Which isn't to say you were completely motionless. A career starting off as ninja-salvaging or just corp mission cleanup isn't nothing. I just judge the point of "useful" at the point where somebody is going to seek you out for what you can contribute, not what you can contribute later or to have you do the gruntwork nobody else wants.
Lady Rift
His Majesty's Privateers
#40 - 2015-07-31 04:36:13 UTC
Aerasia wrote:
Corraidhin Farsaidh wrote:
The point is that new players can be useful in all sort of circumstances.
I just get annoyed when people confuse "useful" and "present". I am on board with the idea that you and your corp-mate were having a good time, but at 3 days old you're going to be doing roughly the DPS of a single light drone. if you had gone AFK unannounced, it's entirely likely they would only have noticed because the banter stopped. In any other game this activity would have been referred to as power-leveling.

Which isn't to say you were completely motionless. A career starting off as ninja-salvaging or just corp mission cleanup isn't nothing. I just judge the point of "useful" at the point where somebody is going to seek you out for what you can contribute, not what you can contribute later or to have you do the gruntwork nobody else wants.




When a person could cloak in FW plexs we would leave a newer person in a bait ship with lots of tackle and sit next to them cloaked in recons. They are the ones that brought others to the site and the one that called tackle. This was very very useful because people like to think anyone under x age old is 100% scrub and would come in to get a easy kill.
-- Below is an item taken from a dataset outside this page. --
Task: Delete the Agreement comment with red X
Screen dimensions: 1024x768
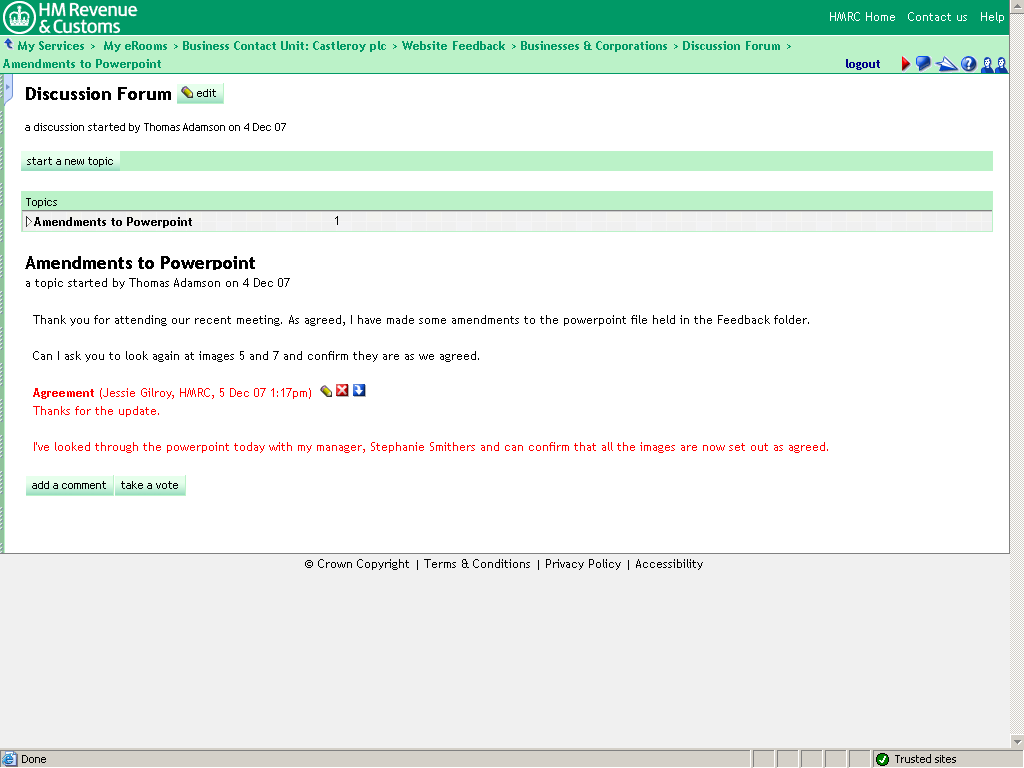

it takes only a day to fit tackle and prop. Everyone is always looking for more hero tackle.


to train a T2 gun, a frig 5 AWU 3 and T2 light drones with most supporting skills 4, the really important ones 5 (cpu, power, cap) and the less useful ones 3 (target management, anchoring) takes 208 days at the remap that one starts the game with no remaps no implants. This would give access to all things T2 for tank (both buffer and active) also gives access to assault frigs lv 3 and interceptors lv 3.


6 months gets you a lot (the above is just shy of 7) and is well over kill for starting to be useful. 2 months get a T2 interceptor with decent skills to fly it.